**DATASET EXTRACT**
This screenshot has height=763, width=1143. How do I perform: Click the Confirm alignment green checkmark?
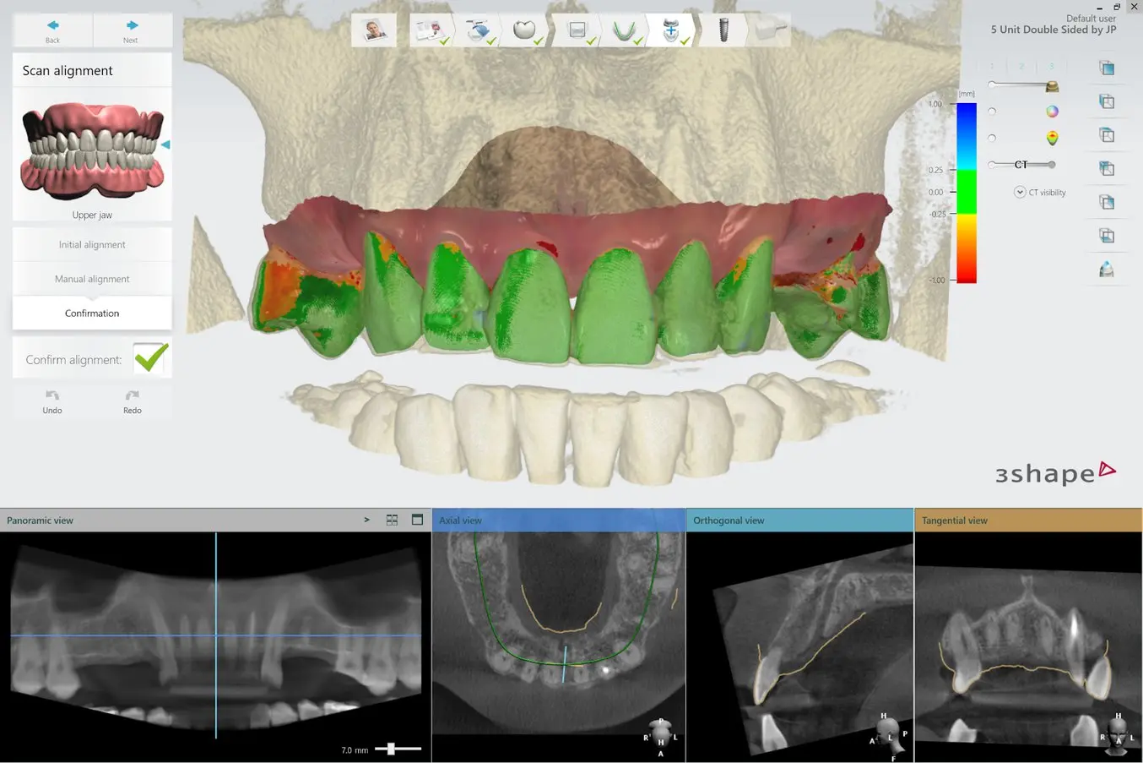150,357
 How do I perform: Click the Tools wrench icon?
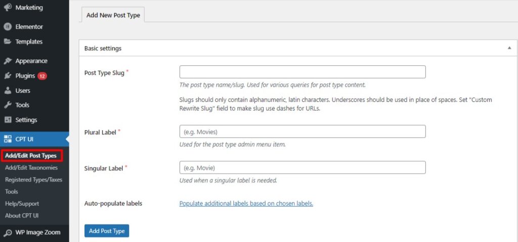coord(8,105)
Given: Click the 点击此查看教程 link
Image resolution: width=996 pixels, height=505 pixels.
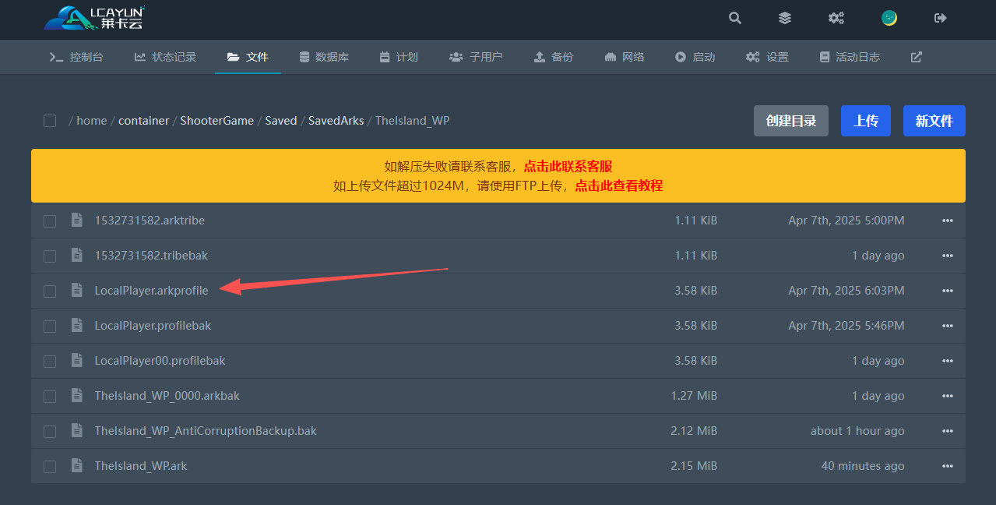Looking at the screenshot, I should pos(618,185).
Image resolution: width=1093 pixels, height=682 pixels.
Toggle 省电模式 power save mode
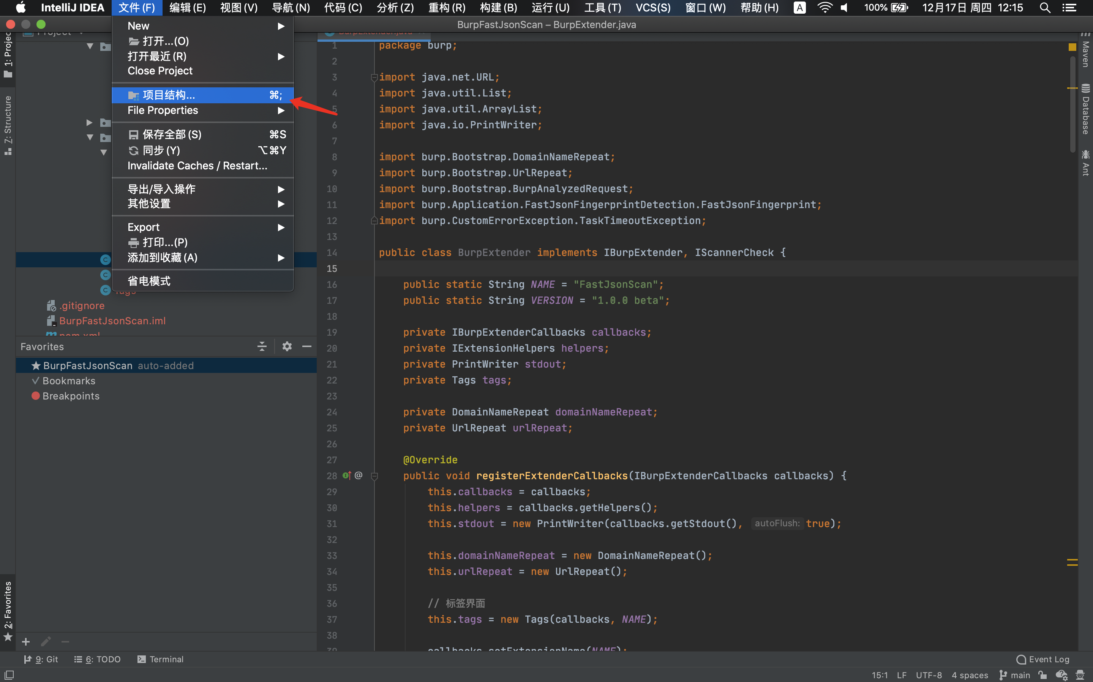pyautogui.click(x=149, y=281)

**SET EXERCISE**
Please give every line of the listing above as a JSON list of strings, one string per line, leaving out blank lines and the pictures.

**RESPONSE TO THE TASK**
[
  "This screenshot has height=763, width=1143. How do I perform: Click the Confirm alignment green checkmark?",
  "150,357",
  " How do I perform: Click the Tools wrench icon?",
  "coord(8,105)",
  "Given: Click the 点击此查看教程 link",
  "Image resolution: width=996 pixels, height=505 pixels.",
  "Looking at the screenshot, I should pos(618,185).",
  "Image resolution: width=1093 pixels, height=682 pixels.",
  "Toggle 省电模式 power save mode",
  "pyautogui.click(x=149, y=281)"
]